Percolation in the loop O(1) model

Specialeforsvar: Boris Bolvig Kjær

Titel: Percolation in the loop O(1) model; Phase transition in the Ising model as seen by uniform even subgraphs

Abstract: The Ising model is the most well known mathematical model of ferromagnetism in condensed matter enabling rigorous mathematical analysis of phase transitions. Elementary phenomena pertinent to phase transition are described below, and proof is given for the classical result of Peierls on the existence of a non-trivial phase in the Ising model. The focus of this thesis is on graphical representations of the Ising model and the relation to percolation theory.

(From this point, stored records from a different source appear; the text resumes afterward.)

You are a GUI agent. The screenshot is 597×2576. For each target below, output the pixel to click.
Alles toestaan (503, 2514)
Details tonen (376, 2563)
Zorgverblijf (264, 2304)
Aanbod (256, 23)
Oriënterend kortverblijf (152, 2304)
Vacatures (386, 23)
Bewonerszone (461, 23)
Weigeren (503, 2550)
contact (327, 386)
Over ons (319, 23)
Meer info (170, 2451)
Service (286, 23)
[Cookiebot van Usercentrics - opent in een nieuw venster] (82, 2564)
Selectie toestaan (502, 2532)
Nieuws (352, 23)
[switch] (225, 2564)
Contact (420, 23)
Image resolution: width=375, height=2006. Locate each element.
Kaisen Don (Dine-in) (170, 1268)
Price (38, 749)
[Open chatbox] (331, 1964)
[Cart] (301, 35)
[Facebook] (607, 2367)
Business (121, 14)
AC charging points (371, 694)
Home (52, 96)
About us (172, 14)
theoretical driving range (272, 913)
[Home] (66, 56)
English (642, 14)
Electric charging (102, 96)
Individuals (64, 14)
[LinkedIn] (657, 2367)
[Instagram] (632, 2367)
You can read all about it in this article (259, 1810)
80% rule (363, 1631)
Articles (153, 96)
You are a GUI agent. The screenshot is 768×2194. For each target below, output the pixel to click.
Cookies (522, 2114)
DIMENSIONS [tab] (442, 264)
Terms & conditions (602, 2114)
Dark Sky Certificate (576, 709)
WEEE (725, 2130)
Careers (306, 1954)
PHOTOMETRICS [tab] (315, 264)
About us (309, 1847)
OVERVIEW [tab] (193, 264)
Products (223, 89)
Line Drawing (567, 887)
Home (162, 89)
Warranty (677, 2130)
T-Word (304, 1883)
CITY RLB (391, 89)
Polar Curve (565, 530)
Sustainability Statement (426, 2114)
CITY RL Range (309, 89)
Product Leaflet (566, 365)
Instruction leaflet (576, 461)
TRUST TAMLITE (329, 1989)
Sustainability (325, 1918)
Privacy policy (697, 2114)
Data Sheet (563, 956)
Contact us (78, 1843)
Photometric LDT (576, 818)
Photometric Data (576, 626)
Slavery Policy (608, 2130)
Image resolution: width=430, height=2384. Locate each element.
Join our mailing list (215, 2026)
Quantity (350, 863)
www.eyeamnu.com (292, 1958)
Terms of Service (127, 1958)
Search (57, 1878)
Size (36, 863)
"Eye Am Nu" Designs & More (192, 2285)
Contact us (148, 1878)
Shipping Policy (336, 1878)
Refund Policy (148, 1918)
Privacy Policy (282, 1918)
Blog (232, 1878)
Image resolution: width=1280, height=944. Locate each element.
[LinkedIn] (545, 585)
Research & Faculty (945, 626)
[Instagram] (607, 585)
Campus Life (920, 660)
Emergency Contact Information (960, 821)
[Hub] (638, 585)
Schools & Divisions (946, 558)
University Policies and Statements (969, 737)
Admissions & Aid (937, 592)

Special attention is paid to the so-called loop O(1) model about which several new results are presented. The main result is the statement that the so-called random current model as well as the loop O(1) model corresponding to a super-critical Ising model are always at least critical, meaning that the twopoint correlation functions exhibit decay which is at most polynomial in the graph distance. Uniform even subgraphs play a critical part in the study of the loop O(1) model and are characterised by the Haar measure on the group of even subgraphs. In the infinite setting, this is a key insight when proving percolation on Z d, for d ≥ 3, a result not previously known. This result is extended to proving the existence of a non-trivial phase of the loop O(1) model, also an original contribution.

Vejledere: Albert H. Werner, Frederik Ravn Klausen
Censor:      Poul Hjorth, DTU